Il revient aussi sur l’anatomie du palais qui a été réparé et les raisons pour lesquelles certains patients ont un timbre de voix nasal et des troubles articulatoires même après réparation.

Et si les besoins n’étaient pas qu’orthophoniques ?

Avec son bilan et ses échanges avec l’orthophoniste, Thomas a intégré l’importance de la chirurgie. Il pourra faire le point avec le chirurgien s’il le souhaite.

L’orthodontie, un pré-requis et la chirurgie, le recours

Thomas sait que la réponse à ses plaintes était surtout liée au positionnement de sa mâchoire. Cela implique donc avant tout suivi orthophonique de refaire un bilan orthodontique.

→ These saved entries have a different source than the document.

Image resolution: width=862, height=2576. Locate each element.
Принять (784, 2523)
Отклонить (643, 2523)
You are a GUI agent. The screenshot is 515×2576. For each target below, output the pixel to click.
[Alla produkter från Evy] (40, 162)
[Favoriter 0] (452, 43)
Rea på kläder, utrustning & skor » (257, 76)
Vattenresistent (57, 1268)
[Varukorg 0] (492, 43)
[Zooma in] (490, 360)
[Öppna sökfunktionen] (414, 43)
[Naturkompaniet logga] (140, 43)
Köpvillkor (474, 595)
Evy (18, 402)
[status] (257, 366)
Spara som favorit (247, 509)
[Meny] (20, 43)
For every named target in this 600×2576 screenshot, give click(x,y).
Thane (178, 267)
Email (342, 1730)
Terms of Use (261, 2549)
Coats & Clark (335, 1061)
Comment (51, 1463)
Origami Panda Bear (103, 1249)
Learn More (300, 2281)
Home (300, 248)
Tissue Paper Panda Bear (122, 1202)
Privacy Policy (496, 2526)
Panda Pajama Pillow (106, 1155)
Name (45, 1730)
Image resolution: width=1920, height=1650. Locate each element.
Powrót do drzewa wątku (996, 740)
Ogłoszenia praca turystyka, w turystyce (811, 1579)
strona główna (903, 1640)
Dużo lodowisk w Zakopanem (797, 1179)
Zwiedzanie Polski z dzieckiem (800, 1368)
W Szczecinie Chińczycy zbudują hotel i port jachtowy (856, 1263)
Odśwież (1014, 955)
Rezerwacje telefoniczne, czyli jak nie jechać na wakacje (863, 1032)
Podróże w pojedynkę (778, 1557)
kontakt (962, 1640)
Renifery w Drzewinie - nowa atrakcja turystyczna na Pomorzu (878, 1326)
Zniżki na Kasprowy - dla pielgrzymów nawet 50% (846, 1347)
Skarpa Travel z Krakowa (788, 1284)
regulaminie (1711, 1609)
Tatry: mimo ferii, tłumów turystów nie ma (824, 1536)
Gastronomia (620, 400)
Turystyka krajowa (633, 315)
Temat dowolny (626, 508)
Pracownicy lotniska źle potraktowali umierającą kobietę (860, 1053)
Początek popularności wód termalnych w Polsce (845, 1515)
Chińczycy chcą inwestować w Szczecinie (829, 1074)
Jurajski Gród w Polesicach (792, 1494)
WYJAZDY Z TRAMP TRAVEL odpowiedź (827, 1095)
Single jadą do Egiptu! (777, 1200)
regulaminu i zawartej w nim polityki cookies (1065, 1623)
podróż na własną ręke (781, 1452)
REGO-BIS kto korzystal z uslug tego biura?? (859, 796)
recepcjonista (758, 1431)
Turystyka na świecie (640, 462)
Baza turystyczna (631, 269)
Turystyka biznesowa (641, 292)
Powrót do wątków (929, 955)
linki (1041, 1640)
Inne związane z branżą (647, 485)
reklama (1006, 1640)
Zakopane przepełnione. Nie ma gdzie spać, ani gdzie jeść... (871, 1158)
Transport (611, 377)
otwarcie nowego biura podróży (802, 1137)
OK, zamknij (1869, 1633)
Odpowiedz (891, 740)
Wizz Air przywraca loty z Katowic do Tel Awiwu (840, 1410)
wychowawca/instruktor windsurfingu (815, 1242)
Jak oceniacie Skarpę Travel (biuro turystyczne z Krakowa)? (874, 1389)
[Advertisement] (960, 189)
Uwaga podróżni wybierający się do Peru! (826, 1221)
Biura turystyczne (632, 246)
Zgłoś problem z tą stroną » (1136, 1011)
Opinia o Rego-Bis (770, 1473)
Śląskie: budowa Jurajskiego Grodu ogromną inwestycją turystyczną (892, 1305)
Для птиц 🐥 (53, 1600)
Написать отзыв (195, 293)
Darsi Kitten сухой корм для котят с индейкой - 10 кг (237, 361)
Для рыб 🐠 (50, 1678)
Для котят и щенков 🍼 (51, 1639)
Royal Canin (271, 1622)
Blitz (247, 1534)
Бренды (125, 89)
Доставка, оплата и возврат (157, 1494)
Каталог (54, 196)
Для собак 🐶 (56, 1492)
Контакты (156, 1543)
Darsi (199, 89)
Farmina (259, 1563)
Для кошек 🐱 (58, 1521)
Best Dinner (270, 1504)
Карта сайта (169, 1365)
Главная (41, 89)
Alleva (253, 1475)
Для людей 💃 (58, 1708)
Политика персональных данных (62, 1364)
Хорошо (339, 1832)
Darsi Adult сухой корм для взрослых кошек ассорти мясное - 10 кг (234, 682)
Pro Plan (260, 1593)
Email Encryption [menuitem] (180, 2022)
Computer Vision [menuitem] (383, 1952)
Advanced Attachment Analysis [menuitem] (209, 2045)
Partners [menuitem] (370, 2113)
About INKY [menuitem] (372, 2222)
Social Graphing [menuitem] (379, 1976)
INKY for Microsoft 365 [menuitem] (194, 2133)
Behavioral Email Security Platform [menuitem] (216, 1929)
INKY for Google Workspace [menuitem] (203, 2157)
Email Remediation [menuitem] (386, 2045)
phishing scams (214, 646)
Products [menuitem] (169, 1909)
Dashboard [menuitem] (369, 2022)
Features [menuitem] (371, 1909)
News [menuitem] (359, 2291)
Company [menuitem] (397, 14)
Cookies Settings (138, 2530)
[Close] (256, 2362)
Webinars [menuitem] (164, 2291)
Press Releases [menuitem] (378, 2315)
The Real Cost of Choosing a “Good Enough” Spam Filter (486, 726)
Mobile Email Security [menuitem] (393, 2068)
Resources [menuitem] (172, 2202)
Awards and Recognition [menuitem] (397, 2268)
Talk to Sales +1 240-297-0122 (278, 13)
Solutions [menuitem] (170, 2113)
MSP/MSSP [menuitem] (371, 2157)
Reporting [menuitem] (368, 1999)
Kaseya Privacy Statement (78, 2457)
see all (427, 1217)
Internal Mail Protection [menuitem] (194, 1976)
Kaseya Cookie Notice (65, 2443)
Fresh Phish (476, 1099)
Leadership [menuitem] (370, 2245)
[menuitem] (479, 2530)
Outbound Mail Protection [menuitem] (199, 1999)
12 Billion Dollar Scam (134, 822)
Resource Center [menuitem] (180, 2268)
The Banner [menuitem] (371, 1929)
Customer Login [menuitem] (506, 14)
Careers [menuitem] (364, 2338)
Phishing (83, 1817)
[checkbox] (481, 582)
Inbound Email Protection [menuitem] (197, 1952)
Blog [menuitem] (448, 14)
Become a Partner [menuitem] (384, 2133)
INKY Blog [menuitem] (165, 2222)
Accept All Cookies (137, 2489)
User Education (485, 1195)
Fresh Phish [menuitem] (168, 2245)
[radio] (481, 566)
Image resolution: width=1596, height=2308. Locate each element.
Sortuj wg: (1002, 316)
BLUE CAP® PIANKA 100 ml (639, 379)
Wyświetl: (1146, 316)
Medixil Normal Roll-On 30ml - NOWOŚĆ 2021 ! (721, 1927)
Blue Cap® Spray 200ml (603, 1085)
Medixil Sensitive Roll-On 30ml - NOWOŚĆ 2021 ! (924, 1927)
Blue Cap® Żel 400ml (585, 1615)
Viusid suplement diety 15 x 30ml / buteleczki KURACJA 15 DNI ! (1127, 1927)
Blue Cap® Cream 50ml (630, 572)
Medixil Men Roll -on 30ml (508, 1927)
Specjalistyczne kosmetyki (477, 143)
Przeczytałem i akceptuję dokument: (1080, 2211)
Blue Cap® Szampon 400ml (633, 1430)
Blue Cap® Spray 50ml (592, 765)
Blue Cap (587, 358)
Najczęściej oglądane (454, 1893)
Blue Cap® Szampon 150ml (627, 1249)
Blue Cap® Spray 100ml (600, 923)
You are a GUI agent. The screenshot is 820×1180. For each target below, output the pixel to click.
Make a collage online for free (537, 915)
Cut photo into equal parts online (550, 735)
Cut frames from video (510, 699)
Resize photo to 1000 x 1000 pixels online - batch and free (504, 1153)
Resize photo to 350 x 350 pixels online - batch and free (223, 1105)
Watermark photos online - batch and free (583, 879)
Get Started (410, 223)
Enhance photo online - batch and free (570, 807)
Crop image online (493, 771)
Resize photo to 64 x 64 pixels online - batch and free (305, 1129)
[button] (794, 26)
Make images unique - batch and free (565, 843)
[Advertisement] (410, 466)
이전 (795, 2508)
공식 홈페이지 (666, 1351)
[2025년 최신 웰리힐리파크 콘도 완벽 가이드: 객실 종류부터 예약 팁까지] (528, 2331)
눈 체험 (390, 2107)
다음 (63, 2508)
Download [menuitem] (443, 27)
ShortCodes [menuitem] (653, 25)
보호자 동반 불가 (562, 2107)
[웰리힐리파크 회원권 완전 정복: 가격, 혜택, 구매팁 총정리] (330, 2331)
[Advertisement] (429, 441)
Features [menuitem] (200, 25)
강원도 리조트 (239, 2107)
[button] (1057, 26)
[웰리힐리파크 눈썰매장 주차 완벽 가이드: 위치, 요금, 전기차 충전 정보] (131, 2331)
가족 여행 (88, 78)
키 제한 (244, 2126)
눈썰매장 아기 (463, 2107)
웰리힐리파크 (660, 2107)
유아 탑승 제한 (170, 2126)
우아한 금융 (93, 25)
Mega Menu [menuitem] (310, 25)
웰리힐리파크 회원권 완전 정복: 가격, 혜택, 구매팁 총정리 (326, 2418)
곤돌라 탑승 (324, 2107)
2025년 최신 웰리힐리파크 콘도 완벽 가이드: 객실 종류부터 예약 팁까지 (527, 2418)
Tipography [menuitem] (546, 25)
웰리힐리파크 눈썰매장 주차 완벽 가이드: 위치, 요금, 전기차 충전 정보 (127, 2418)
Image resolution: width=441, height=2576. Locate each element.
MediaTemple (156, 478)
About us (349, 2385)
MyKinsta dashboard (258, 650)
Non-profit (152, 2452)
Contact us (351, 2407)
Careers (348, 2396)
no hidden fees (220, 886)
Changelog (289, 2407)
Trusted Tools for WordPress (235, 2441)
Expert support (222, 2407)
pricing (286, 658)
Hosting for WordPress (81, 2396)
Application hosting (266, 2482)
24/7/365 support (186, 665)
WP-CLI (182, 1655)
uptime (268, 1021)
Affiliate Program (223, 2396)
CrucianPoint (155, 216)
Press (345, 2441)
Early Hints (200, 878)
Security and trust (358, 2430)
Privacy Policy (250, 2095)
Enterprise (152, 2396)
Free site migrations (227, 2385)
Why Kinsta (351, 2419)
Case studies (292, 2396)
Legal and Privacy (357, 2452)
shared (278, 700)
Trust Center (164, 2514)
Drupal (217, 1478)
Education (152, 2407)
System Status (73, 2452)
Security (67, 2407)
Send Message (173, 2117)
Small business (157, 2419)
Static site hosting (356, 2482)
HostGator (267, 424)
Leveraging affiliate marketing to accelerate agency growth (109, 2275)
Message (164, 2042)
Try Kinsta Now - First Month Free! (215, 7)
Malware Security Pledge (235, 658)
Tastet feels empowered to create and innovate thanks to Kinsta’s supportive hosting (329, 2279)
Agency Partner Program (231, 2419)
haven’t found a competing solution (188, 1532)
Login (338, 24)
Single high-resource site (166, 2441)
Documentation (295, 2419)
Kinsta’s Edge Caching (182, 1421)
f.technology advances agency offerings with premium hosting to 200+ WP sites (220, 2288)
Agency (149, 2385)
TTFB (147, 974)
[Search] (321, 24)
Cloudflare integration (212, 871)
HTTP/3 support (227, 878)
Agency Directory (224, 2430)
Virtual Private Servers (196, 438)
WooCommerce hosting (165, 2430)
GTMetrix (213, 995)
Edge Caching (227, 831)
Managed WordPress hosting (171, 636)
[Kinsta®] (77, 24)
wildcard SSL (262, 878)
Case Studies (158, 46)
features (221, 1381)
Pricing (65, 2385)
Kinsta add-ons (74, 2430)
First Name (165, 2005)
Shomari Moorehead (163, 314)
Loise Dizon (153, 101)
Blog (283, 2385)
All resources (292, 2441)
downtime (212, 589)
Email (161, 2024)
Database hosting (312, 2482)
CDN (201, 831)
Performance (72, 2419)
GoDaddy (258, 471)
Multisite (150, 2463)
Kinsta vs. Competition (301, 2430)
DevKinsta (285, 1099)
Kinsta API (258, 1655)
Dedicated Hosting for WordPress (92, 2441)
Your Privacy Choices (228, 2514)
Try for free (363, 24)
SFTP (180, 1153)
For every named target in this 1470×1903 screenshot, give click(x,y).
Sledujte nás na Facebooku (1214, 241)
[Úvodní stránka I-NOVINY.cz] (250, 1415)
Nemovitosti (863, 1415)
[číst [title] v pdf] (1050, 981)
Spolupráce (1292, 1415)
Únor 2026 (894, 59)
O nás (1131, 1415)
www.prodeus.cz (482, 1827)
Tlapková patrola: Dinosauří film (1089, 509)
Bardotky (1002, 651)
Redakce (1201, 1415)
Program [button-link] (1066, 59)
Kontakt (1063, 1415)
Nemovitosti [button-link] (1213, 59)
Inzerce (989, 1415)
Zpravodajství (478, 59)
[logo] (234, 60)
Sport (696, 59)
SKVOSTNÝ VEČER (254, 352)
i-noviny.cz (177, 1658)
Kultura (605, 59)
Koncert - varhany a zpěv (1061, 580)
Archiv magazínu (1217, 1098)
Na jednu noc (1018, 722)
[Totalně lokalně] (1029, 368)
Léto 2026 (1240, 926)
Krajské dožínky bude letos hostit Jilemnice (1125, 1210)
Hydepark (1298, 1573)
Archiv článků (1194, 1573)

Le chirurgien présentera un plan de soins possible et en discutera avec lui pour éclairer sa décision.

Lorsqu’un patient n’a plus de contact avec l’équipe soignante qui l’a opéré, alors l’orthophoniste peut l’orienter vers un centre Maface.
Enfin, à l’occasion de ce rendez-vous il encouragera aussi Thomas à interroger le chirurgien sur son désir de fonder une famille et donc sur les précautions à prendre pour minimiser le risque de transmettre sa malformation à son futur enfant.

Il est toujours possible de se faire opérer à l’âge adulte d’une séquelle fonctionnelle et/ou esthétique de fente labio-palatine. Trouver le bon interlocuteur n’est en revanche pas toujours facile. L’orthophoniste est un professionnel incontournable de ces suivis, du nourrisson à l’adulte. Par son bilan, il contribue à préciser la nature et l’origine des troubles de la voix et de l’articulation.
Il est aussi le plus adapté à orienter le patient vers un centre expert dans le cas où celui-ci n’en aurait pas connaissance.